Action by S. A. Cefalu against J. T. Burton and others. Judgment for plaintiff, and defendants appeal.
Affirmed.
Dearborn & Warfield sued Cefaul for a typewriter, and the detinue writ was executed by Burton, by his deputy, by a seizure of the typewriter, and a delivery to the plaintiffs. The plaintiffs failed for five days to give the required bond, and the defendant also failed, and after the expiration of the ten days demanded of the constable a return to him of the typewriter, and upon his failure to do so brought this case. It seems from the record that after the demand made upon the constable, and before this suit was brought, Dearborn & Warfield recovered the typewriter in said detinue suit, and Cefalu took an appeal to this court. The typewriter was delivered to Dearborn & Warfield under their judgment.

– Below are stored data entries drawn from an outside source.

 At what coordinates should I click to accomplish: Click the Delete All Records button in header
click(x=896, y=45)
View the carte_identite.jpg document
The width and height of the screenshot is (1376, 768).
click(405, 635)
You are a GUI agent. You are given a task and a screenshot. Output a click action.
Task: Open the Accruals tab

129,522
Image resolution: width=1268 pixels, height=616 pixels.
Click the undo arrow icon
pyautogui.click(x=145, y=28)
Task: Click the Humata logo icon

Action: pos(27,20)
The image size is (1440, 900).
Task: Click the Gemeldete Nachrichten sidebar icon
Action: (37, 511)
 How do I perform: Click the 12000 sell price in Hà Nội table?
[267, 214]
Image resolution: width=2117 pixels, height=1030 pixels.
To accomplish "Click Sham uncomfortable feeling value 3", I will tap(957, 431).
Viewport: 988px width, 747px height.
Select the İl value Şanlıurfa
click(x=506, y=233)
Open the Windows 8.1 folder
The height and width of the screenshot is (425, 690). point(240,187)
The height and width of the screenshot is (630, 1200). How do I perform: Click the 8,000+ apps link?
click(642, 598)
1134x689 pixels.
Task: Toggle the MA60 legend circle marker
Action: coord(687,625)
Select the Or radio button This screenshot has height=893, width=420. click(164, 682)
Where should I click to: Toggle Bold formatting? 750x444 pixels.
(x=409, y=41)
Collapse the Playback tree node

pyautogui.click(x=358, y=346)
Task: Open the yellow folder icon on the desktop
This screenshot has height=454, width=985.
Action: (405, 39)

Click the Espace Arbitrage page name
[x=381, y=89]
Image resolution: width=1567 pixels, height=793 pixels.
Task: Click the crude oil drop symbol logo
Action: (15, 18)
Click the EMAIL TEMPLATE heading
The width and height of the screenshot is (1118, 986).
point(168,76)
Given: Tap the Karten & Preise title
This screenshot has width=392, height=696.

J. S. Kennedy, for appellant.
Counsel discuss assignments of error, and insist that the recovery bv the plaintiff, and the delivery of the property to him under the judgment estops the defendant in the detinue suit from claiming that he was damaged by the action of the constable in failing to deliver the property on the failure of the plaintiff in detinue to give the bond required, hut cites no authority in support of his contention.
William Conniee, for appellee.
Counsel insist that the plaintiff had a good cause of action and was entitled to more damages than were allowed, and in support thereof cite. — Gay v. Burgess, 59 Ala. 576; Thorn v. Kemp, 98 Ala. 417; Elrocl v. Hamner, 120 Ala. 463; Williams v. Eagan, 45 South. 187.
[MAJORITY — ANDERSON, J.']
ANDERSON, J.'
— It has been long settled by this court that an officer, who seizes property under a writ of detinue, and who fails to turn it over to the defendant, after the failure of the plaintiff to give a forthcoming bond, as required by the statute (sections 3780 and 6051 of the Code of 1907), is liable upon his official bond for his official misfeasance for damages resulting from said misconduct. Nor can he justify his misconduct or mitigate the damages by showing that the property belonged to another, or that it was subsequently adjudged to be that of the plaintiff in the suit. The statute is mandatory, and he could not be liable to the plaintiff, who subsequently recovered a judgment against the defendant, for complying therewith. If the plaintiff wished to retain the possession he could give the forthcoming bond; but, failing to do so, the defendant was entitled to same, and it was not incumbent upon the officer to retain the property for the protection of the plaintiff or any one else, but it was his plain .duty to deliver it to the defendant. — Elrod v. Hamner, 120 Ala. 463, 24 South. 882, 74 Am. St. Rep. 43; Thorn v. Kemp, 98 Ala. 417, 13 South. 749; Gay v. Burgess, 59 Ala. 575.
It is insisted by appellant that the plaintiff had the right to maintain this action only between the misfeasance and the delivery to the plaintiff, in satisfaction of his judgment against the defendant; that after the officer delivered the property to the plaintiff in response to his judgment against the defendant (the plaintiff here) the wrong was tolled. The boohs do not seem to make this distinction, as the plaintiff’s right of action arose when the officer failed to comply Avith the statute and continued until barred by the statute of limitations. Indeed, some of the pleas in the Elrod Case, supra, not only set up that the property belonged to the plaintiff, Hollman, but that it was so adjudged and determined in said suit; and the effect' of the ruling was that the plaintiff rightfully recovered the value of the property at the time of the seizure.
The judgment of the city court is affirmed.
Affirmed.
McClellan, Mayfield, and Sayre, JJ., concur.